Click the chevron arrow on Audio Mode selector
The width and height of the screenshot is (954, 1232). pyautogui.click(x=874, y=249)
■ ■ ■ ■
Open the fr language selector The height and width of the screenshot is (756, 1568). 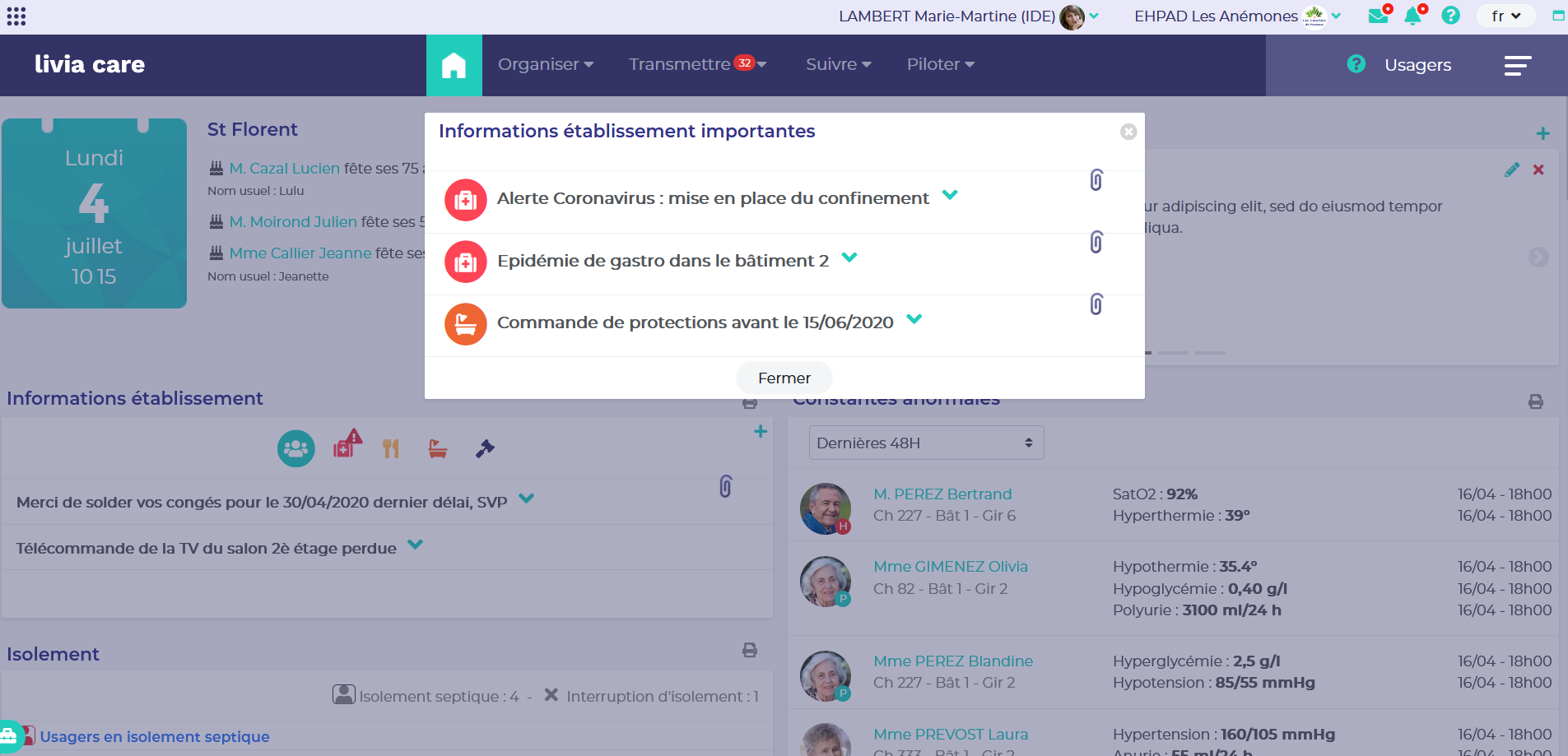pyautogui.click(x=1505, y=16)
■ ■ ■ ■
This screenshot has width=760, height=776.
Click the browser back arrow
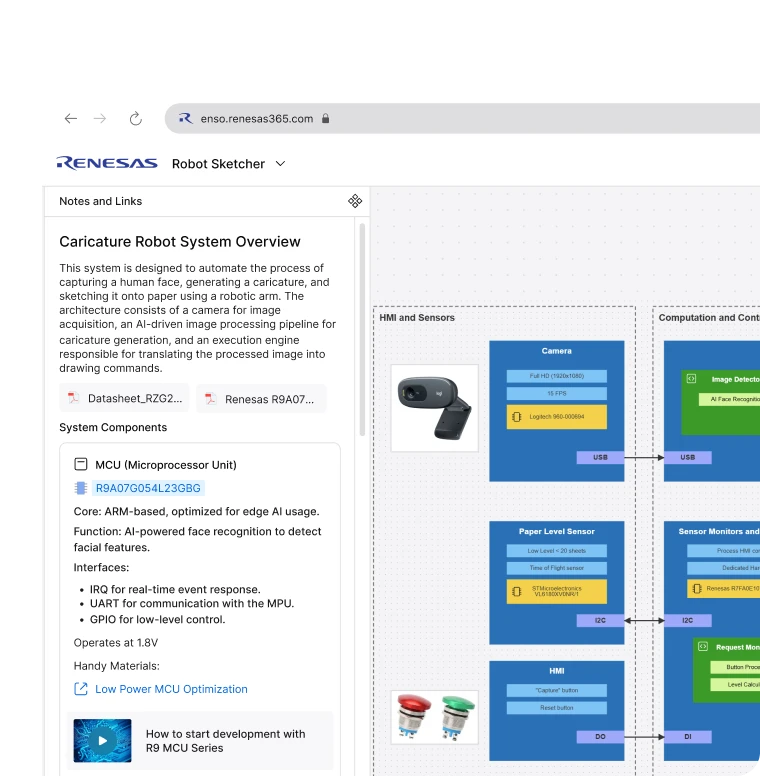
■ ■ ■ ■
PROBLEM TO WORK ON -> Retype exactly, and only, the lines above from the one where "This screenshot has width=760, height=776." occurs up to and including the one where "Click the browser back arrow" occurs.

RESPONSE TO THE TASK ->
This screenshot has width=760, height=776.
Click the browser back arrow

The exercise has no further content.